De Opwekkingen ten tijde van het verval.

SIMSON – DE SLANG EN DE LEEUW, HET FEESTMAAL.

(Richt. XIV.)

 

Nadat wij in onze vorige beschouwing gezien hebben wat het Nazireërschap is, kunnen wij thans tot de geschiedenis van Simson overgaan, waarin ons geleerd wordt, dat in het Nazireërschap onze geestelijke kracht ligt.

Christus is de eenige, die in zijn gansche leven hier beneden zijn Nazireërschap, de algeheele zedelijke afzondering, verwezenlijkt heeft.

De Nazireër Simson is hoogstens in zijne zending een voorbeeld van Christus; (Richt. XIII : 5.) in werkelijkheid is hij meer een voorbeeld van het getuigenis, hetwelk de gemeente in hare afzondering van de wereld, in de kracht des Heiligen Geestes en in de gemeenschap met den Heer aflegt. De geschiedenis van dezen man Gods is, hoewel zij vele machtige daden aanwijst, welhaast één der treurigste, welke de Bijbel ons verhaalt. Evenals de gemeente, gebouwd op den verheerlijkten Christus, moest ook Simson een voorbeeld der afzondering voor zijnen God zijn. Maar, helaas! hij was dit in het geheel niet. En juist in vergelijking met het Nazireërschap van Christus treedt de onvolkomenheid van dezen man Gods des te sterker aan het licht.

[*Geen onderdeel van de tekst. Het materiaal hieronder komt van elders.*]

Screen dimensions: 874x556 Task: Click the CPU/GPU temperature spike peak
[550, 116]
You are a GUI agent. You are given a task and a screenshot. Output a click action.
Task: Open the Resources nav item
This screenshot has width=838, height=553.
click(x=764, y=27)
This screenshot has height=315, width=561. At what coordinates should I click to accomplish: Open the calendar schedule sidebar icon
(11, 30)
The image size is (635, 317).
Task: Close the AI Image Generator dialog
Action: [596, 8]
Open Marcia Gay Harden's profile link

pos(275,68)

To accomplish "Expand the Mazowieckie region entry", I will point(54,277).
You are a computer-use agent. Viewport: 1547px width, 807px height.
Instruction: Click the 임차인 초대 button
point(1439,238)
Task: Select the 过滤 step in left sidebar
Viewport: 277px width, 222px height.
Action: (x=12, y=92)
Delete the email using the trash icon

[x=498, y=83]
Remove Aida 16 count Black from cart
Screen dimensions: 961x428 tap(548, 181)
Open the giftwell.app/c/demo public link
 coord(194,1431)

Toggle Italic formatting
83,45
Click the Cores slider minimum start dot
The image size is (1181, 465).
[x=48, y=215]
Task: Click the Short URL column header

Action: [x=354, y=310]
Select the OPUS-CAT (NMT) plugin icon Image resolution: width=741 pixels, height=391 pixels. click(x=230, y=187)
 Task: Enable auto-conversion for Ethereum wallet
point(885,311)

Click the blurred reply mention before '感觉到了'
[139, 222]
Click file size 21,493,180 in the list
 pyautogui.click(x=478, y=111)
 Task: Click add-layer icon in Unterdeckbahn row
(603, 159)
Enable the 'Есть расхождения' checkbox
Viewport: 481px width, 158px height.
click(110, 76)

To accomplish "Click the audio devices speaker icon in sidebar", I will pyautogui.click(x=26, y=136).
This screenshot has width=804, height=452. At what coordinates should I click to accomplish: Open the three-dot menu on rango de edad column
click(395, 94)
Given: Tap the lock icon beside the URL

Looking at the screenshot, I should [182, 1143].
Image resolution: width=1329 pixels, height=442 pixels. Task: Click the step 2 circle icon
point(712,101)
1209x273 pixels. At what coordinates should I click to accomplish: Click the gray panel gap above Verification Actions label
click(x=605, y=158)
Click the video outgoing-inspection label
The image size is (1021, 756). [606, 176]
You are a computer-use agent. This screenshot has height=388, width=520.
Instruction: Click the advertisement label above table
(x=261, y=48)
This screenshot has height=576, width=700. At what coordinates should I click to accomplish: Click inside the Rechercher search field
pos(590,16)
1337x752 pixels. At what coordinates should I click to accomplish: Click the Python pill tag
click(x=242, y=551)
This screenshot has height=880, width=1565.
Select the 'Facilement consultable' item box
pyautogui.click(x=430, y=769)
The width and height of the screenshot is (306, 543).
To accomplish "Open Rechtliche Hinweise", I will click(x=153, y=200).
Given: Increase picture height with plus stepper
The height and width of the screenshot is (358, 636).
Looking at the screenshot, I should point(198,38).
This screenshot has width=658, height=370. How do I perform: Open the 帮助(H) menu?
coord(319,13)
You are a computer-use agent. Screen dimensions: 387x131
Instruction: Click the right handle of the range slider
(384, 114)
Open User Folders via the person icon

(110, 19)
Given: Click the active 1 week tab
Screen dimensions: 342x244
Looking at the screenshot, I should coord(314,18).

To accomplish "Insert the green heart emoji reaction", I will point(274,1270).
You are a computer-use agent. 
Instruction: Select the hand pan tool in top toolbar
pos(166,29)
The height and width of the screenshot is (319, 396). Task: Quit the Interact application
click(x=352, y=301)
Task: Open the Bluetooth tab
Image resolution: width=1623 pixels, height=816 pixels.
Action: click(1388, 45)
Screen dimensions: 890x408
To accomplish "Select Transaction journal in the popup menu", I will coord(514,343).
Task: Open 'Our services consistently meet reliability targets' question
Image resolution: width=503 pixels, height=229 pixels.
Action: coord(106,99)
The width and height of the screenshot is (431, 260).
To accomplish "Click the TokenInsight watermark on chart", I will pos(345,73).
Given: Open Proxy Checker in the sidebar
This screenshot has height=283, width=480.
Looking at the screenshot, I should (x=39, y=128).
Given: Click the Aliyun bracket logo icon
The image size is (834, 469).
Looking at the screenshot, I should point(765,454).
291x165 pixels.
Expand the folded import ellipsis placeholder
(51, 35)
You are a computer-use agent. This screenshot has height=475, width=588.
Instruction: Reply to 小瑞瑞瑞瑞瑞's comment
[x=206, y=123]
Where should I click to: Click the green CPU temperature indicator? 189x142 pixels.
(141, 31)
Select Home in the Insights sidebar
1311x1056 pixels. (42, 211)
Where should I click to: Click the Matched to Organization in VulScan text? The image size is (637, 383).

In tweeërlei gestalten trad Satan den waren Nazireër, Christus, in den weg; eenmaal in de woestijn als de listige, verleidelijke slang, daarna, aan het einde van zijn loopbaan, als de brullende leeuw, zoekende te verslinden. In de woestijn waren de wapenen des Heeren tegen de verzoekingen van den vijand het Woord en de volkomen afhankelijkheid van God; en met deze wapenen behaalde Hij de overwinning.

Ook Simson ontmoette in het begin van zijn loopbaan een slang, welke hem in de gestalte van een dochter der Filistijnen trachtte te verleiden. Tweemaal wordt van haar gezegd, dat zij "bevallig was in zijne oogen." (Richt. XIV : 3 en 7.) Van toen af vervulde hem de gedachte, zich te verbinden met deze vrouw, welke behoorde tot het volk der onderdrukkers van Israël.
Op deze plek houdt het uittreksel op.